- [Exercise instructions]:
1 - Repeat the part of the text on AI in online dating that opens with the words "Shovelling your data" and closes with "a real date.", switching "sibling" to "cousin".
2 - Pick up the text on AI in online dating after its last sentence and continue writing it.

- [Text under study]:
--- START ---

The industry is majorly embracing AI. For instance, Match has an AI-enabled chatbot named “Lara” who guides people through the process of romance, offering suggestions based on up to 50 personal factors.

Tinder co-founder and CEO Sean Rad outlines his vision of AI being a simplifier: a smart filter that serves up what it knows a person is interested in.

Dating website eHarmony has used AI that analyses people’s chat and sends suggestions about how to make the next move. Happn uses AI to “rank” profiles and show those it predicts a user might prefer.

Loveflutter’s AI takes the guesswork out of moving the relationship along, such as by suggesting a restaurant both parties could visit. And Badoo uses facial recognition to suggest a partner that may look like a celebrity crush.

Dating platforms are using AI to analyse all the finer details. From the results, they can identify a greater number of potential matches for a user.

They could also potentially examine a person’s public posts on social media websites such as Facebook, Twitter and Instagram to get a sense of their attitudes and interests.

This would circumvent bias in how people represent themselves on matchmaking questionnaires. Research has shown inaccuracies in self-reported attributes are the main reason online dating isn’t successful.

While the sheer amount of data on the web is too much for a person to process, it’s all grist to the mill for a smart matchmaking AI.

Shovelling your data into the dating sandbox

As more user data is generated on the internet (especially on social media), AI will be able to make increasingly accurate predictions. Big players such as Match.com would be well-placed for this as they already have access to large pools of data.

And where there is AI there will often be its technological sibling, virtual reality (VR). As both evolve simultaneously, we’ll likely see versions of VR in which would-be daters can “practice” in simulated environments to avoid slipping up on a real date.

This isn’t a far stretch considering “virtual girlfriends”, which are supposed to help people practice dating, have already existed for some years and are maturing as a technology. A growing number of offerings point to a significant degree of interest in them.

With enough user data, future AI could eventually create a fully-customised partner for you in virtual reality – one that checks all your “boxes”. Controversially, the next step would be to experience an avatar as a physical entity.

It could inhabit a life-like android and become a combined interactive companion and sex partner. Such advanced androids don’t exist yet, but they could one day.

--- END ---

- [Extracted material]:
--- START ---

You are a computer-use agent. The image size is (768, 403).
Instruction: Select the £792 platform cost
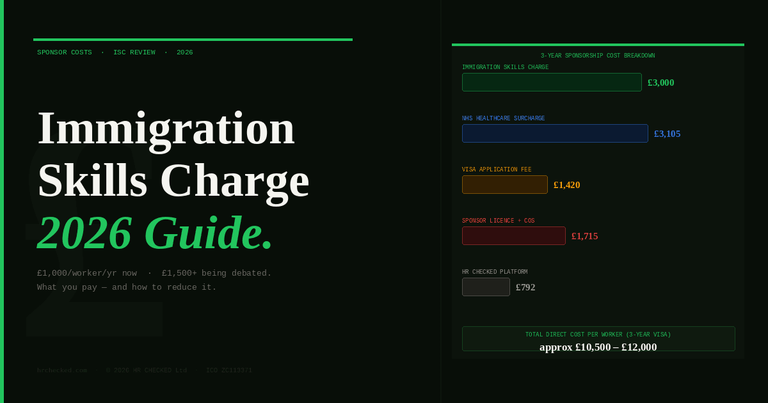tap(525, 287)
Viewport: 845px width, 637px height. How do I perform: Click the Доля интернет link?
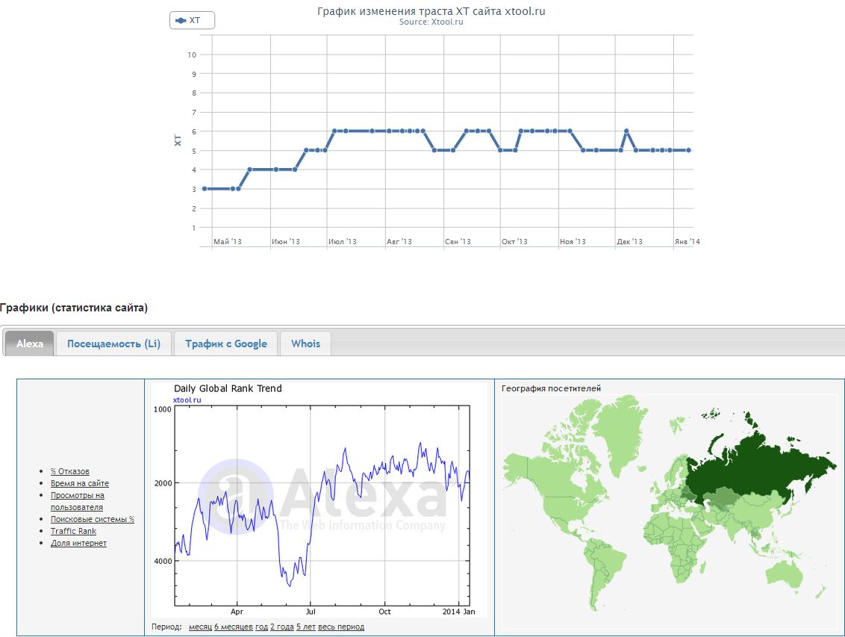(78, 543)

--- END ---

- [Exercise results]:
1 -
Shovelling your data into the dating sandbox

As more user data is generated on the internet (especially on social media), AI will be able to make increasingly accurate predictions. Big players such as Match.com would be well-placed for this as they already have access to large pools of data.

And where there is AI there will often be its technological cousin, virtual reality (VR). As both evolve simultaneously, we’ll likely see versions of VR in which would-be daters can “practice” in simulated environments to avoid slipping up on a real date.

2 -
Proponents of companion robots argue this technology helps meet a legitimate need for more intimacy across society — especially for the elderly, widowed and people with disabilities.

Meanwhile, critics warn of the inherent risks of objectification, racism and dehumanisation — particularly of women, but also men.

Using tech to save us from the problems of tech?

Another problematic consequence may be rising numbers of socially reclusive people who substitute technology for real human interaction. In Japan, this phenomenon (called “hikikomori”) is quite prevalent.

At the same time, Japan has also experienced a severe decline in birth rates for decades. The National Institute of Population and Social Security Research predicts the population will fall from 127 million to about 88 million by 2065.

Concerned by the declining birth rate, the Japanese government last month announced it would pour two billion yen (about A$25,000,000) into an AI-based matchmaking system.

AI as a facilitator, not a replacement

The debate on digital and robotic “love” is highly polarised, much like most major debates in the history of technology. Usually, consensus is reached somewhere in the middle.

But in this debate, it seems the technology is advancing faster than we are approaching a consensus.

Generally, the most constructive relationship a person can have with technology is one in which the person is in control, and the technology helps enhance their experiences. For technology to be in control is dehumanising.

Humans have leveraged new technologies for millennia. Just as we learned how to use fire without burning down cities, so too we will have to learn the risks and rewards accompanying future tech.